FIG. 12 to 20 illustrate further modifications of the invention: For example, the second exemplary embodiment on FIG. 12 to 14 shows the enhancement and/or replacement of the principle on FIG. 1 to 11 by a movable yoke plate 40, which is suitably coupled with the anchor, and actuated when energized to close a force-supporting gap 42, exerting a supporting force on the anchor according to the principle described above.

The same holds true for the modified, movable yoke plate 40a according to the exemplary embodiment on FIG. 15 to 17: the latter show how the movable yoke plate 40a directly engages an annular shoulder 44 of the anchor 26.

By contrast, the yoke plate 40b in the exemplary embodiment of FIG. 18 to 20 is held between an anchor shoulder 46 for transferring force to the anchor and a housing-side shoulder 48 for limiting the stroke of the yoke plate 40b.

Claims

1. An electromagnetic positioning device comprising:

an anchor having a long stretched out anchor plunger section and an anchor body section axially continuing the anchor plunger section;

said anchor plunger section configured to magnetically interact with a core unit by energizing a stationary provided coil device and said anchor plunger section being movably designed relative to the core unit;

the core unit being designed in such a way that said core unit at least sectionally encompasses the anchor plunger section and the anchor body section with an expanded diameter relative to the anchor plunger section;

the core unit being a multi-part design in an axial direction with a stationary core section, an axially movable core section, and a variable core gap between the stationary and movable core section, the stationary core section and the movable core section both configured to magnetically interact with the anchor; and

the movable core section and anchor being designed and joined together via driver means in such a way that, in response to energization, the movable core section moves, causing the core gap to close, and the driver means drive the anchor in the axial direction a yoke that interacts with the anchor body section, said yoke having a movable yoke plate and said yoke being designed in such a way that the yoke mechanically supports the driving of the anchor in response to energization.

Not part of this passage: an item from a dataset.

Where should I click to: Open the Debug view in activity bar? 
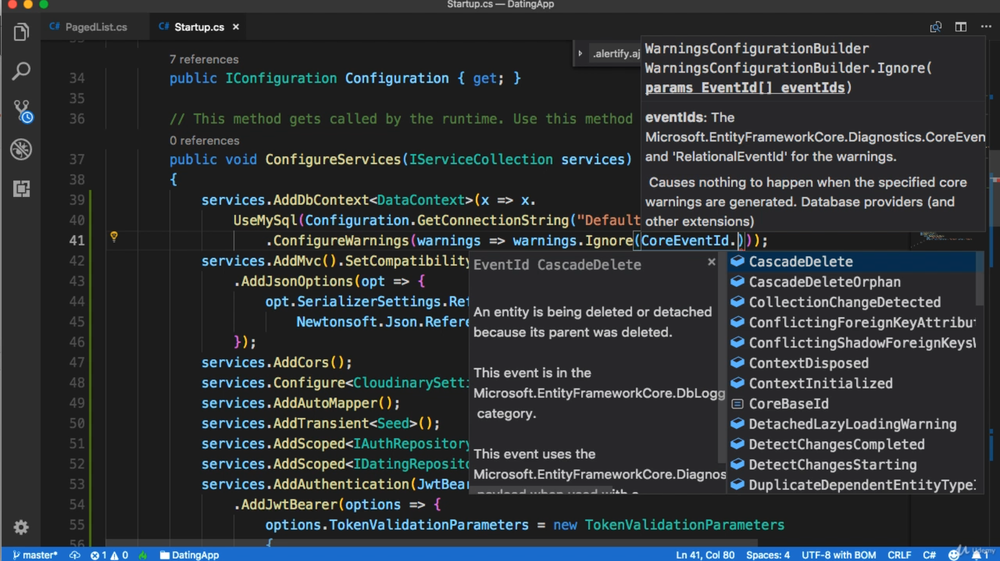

2. A device according to claim 1, wherein the driver means are provided on the anchor plunger section.

3. A device according to claim 1, wherein the driver means exhibit an annular shoulder provided on the anchor.

4. A device according to claim 3, wherein the annular shoulder has a multi-stage design.

5. A device according to claim 1, wherein the driver means has a conical section in the form of an annular cone on the anchor.

6. A device according to claim 1, wherein the movable core section has a cup-shaped design, and is provided with an axial opening for guiding through the plunger section.

7. A device according to claim 6, wherein an outer jacket area of the movable core section has an annular conical shape.

8. A device according to claim 1, wherein the driver means on the movable core section are formed in an opening region provided for guiding through the anchor plunger section.

9. A device according to claim 8, wherein the driver means on the movable core section are configured like one of an annular shoulder and an annular cone.